If there was a way for him to lose, it would have been through the far left posing an internal party challenge in the primaries or running a successful vote splitting third party campaign. Having Perot run as a Republican and win the primaries might give him a chance as well. But not a big one.
 
Pat Buchanan said that, if Bob Dole had chosen pro-choice Colin Powell as his running mate, Buchanan would run on the Taxpayer party's ticket. But that didn't happen.

Pete Wilson supported abortion, and if Wilson had been nominated, I bet that Buchanan would run on a 3rd party, taking away GOP votes, giving the election to Clinton

So, no
 
Could Arlen Specter have beaten Clinton?

He was too liberal to have gotten the GOP nomination. There might even have been a right-wing third party (or fourth, if you count Perot's) if he somehow won the nomination.
 
I'm of the belief that Powell was the only Republican that could realistically beat Clinton in 1996, and even then Buchanan running third party(with Perot still possibly being in the race)could still give Clinton the win in '96.
 
Pete Wilson wiped out the Republican vote in the Federal elections in California for a generation thanks to the Props. He'd have done worse than Dole. Also, I think Clinton in '96 was too strong. The Republican candidates who could have taken the wind out of his sails would have to have been more centrist, but how the Hell do you go centrist as a Republican in '96 on a Federal level after the Class of '94 gets elected into the House?
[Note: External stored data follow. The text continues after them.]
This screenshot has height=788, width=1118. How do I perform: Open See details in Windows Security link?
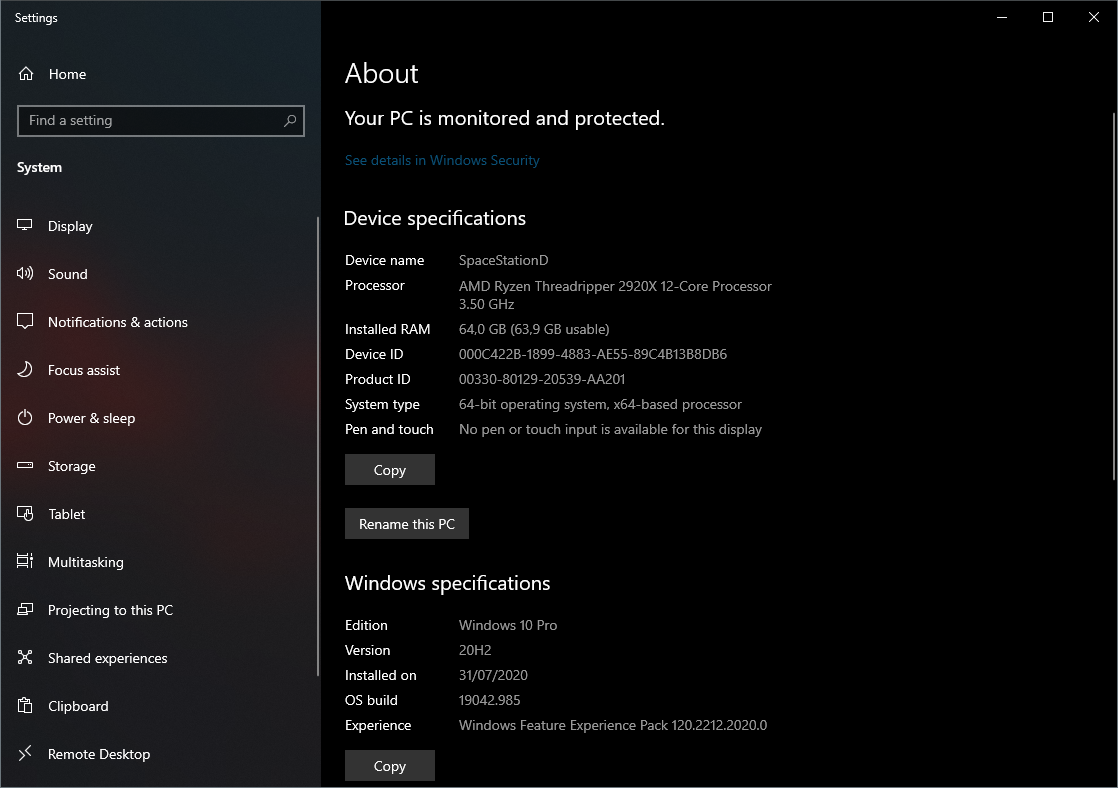tap(442, 160)
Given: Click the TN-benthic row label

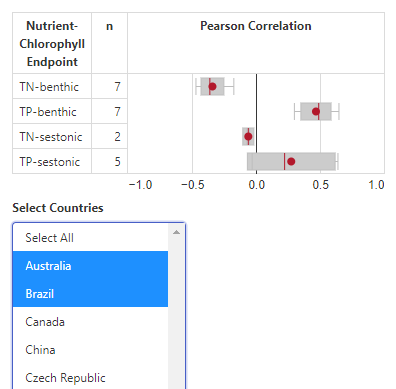Looking at the screenshot, I should [49, 87].
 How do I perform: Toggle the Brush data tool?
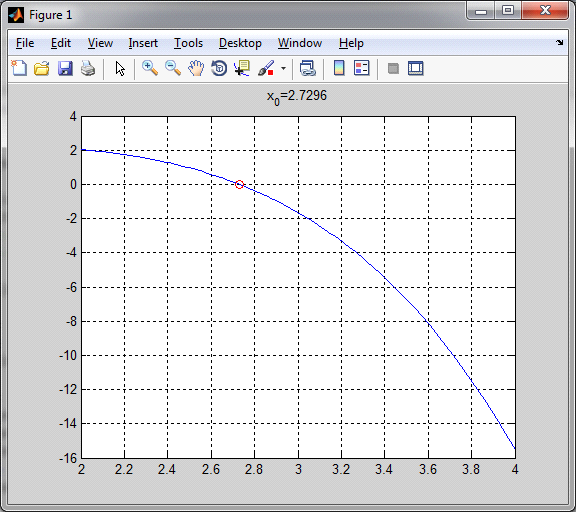click(x=266, y=68)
Powell would have been able intriguing choice, but he did not look ready to crawl into the carnival shit show of a Presidential race then, now or ever. Forbes was too easily pigeonholed as a one note song. I think the trick would have been to find someone who looked like a '94 Republican on a paper but was not and could get away with say centrist things and have it be handwaved by the faithful or vice versa.

I don't know enough about her, but maybe Whitman of Jersey would have gotten people talking?
 
The problem is that Clinton has all of the advantages. He was the incumbent with decent approval ratings, he's very charismatic and the economy was doing well. Given those conditions it's hard to imagine a Republican that could have beat Clinton.